By mid-2021, Luca was active on Twitter and saw people drowning in direct messages. He shipped two tools—Hivoe and Inboxs—to let users tag, auto-reply, template and analyse DMs. The pair hit about $4,000 in combined monthly recurring revenue. Then Twitter changed its API pricing overnight, wiping out margins and making the apps impossible to run. He sold both to HypeFury. This second sale underscored one fact: if you build on someone else’s platform without a backup plan, you risk losing it all in a policy update.
In early 2023, with AI chatbots all the rage, Luca built Userdesk, letting businesses train bots on their own content and embed them for support. A $69 lifetime pre-sale brought in 20 buyers in a day, but when he rolled out publicly just a few of them activated. He realised his Twitter audience was buying out of loyalty, not fit. Positioning was broad, and his own profile didn’t match the target market.
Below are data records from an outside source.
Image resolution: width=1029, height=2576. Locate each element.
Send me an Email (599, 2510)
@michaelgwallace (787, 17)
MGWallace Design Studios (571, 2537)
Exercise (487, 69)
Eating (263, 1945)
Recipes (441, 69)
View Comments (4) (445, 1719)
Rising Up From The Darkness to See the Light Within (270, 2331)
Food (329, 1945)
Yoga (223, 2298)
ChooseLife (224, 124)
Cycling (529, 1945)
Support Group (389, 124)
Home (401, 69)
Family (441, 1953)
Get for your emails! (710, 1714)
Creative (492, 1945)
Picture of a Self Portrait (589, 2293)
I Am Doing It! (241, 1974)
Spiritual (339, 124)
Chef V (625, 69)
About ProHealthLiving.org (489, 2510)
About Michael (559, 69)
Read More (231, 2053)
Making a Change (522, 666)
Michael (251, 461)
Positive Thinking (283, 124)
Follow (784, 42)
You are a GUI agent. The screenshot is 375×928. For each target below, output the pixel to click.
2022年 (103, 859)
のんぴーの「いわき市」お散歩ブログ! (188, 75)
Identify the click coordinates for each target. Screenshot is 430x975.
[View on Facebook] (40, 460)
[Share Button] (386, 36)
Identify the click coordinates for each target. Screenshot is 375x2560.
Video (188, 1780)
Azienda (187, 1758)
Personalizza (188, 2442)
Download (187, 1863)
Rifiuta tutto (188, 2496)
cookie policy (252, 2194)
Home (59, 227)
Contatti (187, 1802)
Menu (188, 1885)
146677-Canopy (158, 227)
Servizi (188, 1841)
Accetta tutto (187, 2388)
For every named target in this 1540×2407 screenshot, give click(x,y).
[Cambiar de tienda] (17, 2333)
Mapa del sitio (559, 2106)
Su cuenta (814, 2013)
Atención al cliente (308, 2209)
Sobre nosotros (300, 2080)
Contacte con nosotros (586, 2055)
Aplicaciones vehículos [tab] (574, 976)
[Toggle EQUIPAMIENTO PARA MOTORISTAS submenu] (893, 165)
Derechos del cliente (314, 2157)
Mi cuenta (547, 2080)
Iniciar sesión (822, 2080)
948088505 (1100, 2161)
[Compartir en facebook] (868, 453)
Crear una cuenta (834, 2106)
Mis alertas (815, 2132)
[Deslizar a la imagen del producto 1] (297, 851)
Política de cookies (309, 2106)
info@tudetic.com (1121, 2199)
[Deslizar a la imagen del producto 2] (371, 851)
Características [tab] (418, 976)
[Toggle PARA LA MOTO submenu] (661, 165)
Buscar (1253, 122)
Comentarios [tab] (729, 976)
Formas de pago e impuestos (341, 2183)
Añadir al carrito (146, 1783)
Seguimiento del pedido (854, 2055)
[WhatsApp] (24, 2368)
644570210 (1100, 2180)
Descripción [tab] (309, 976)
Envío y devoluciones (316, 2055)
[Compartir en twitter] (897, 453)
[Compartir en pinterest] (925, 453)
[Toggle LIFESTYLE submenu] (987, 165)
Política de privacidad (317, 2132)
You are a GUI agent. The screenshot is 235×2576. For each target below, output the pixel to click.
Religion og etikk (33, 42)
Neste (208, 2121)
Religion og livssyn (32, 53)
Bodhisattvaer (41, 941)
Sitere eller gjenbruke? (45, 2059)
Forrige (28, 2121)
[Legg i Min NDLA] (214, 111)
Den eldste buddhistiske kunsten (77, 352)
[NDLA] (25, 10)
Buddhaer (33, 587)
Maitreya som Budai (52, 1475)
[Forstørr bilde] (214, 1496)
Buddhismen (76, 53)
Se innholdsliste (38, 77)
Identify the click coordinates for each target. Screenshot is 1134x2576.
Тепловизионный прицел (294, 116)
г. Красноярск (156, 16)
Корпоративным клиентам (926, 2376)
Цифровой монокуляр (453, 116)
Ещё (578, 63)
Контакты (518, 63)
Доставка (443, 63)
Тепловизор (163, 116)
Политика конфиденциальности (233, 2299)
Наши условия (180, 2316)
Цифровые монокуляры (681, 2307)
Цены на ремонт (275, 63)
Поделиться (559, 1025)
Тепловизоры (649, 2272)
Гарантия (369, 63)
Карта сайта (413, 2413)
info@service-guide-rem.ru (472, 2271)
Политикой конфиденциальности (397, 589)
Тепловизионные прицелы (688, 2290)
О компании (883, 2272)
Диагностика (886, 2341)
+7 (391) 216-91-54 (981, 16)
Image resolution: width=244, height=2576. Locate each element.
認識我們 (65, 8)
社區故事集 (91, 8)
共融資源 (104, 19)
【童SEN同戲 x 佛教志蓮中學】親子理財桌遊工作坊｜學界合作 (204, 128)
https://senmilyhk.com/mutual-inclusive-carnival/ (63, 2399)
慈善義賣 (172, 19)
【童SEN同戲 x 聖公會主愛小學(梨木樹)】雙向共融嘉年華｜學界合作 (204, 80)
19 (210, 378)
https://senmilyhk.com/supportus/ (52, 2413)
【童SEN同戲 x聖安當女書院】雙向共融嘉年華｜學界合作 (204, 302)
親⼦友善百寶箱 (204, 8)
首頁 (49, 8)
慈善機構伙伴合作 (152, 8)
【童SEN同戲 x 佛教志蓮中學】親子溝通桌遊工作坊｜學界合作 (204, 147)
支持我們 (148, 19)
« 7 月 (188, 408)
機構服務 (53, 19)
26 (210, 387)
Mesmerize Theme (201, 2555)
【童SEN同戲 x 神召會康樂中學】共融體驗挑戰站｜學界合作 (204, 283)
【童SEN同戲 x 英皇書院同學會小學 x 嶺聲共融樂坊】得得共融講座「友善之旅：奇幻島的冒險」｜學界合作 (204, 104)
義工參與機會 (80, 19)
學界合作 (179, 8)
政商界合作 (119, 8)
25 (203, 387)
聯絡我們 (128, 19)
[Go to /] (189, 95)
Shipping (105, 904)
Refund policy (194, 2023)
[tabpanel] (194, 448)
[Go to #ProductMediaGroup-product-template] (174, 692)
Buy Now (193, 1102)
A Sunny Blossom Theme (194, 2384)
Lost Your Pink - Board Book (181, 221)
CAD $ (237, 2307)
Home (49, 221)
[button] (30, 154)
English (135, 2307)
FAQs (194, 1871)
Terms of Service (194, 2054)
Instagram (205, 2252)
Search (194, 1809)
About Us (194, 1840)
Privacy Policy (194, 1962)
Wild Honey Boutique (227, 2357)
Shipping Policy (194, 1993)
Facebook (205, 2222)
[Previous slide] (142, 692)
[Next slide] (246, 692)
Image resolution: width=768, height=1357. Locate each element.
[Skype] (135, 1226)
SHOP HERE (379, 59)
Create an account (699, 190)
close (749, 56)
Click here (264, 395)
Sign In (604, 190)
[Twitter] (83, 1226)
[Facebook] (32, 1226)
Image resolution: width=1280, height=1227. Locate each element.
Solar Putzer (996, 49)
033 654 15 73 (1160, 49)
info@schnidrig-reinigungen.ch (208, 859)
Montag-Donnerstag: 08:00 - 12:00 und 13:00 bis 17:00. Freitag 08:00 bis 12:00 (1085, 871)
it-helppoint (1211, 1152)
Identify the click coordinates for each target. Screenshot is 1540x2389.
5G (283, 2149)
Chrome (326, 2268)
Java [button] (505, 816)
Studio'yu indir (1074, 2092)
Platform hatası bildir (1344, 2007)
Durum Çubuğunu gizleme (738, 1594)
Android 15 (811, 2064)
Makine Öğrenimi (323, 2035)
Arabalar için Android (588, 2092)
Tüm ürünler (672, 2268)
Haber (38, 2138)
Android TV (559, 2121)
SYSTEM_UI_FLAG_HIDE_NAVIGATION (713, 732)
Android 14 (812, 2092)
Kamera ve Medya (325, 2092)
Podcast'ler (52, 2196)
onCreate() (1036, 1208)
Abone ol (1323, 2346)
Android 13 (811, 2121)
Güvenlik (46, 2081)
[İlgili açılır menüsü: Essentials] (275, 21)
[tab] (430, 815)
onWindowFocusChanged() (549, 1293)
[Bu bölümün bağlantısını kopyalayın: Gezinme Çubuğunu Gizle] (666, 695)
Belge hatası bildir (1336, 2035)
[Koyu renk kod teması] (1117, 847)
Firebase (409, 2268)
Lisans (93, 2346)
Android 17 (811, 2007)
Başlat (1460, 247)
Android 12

Despite hitting $1,100 MRR, he decided to sell on Acquire.com. The process walked him through LOI, due diligence and an Asset Purchase Agreement, and made future exits smoother.
In December 2023 Luca launched Shipped.club, a Next.js boilerplate designed specifically for devs and indie founders to bypass common SaaS setup steps. By bundling authentication, billing pages, deploy scripts, and ready-to-edit code, it let users start subscribing customers in days instead of weeks. Within four months he sold $20,000 in licenses. This success came because he picked a niche he already knew—developers who need a reliable starter kit—and leaned on his reputation in that community.
Across four products and two platform exits, Luca learned to set co-founder expectations early, diversify away from single APIs, test positioning with the right audience, and build in public to get feedback fast. He also refined his exit playbook by standardising project accounts and documenting hand-off steps. Today he focuses on projects that fit his skill set, values and network—proof that founder-product fit can make or break early traction.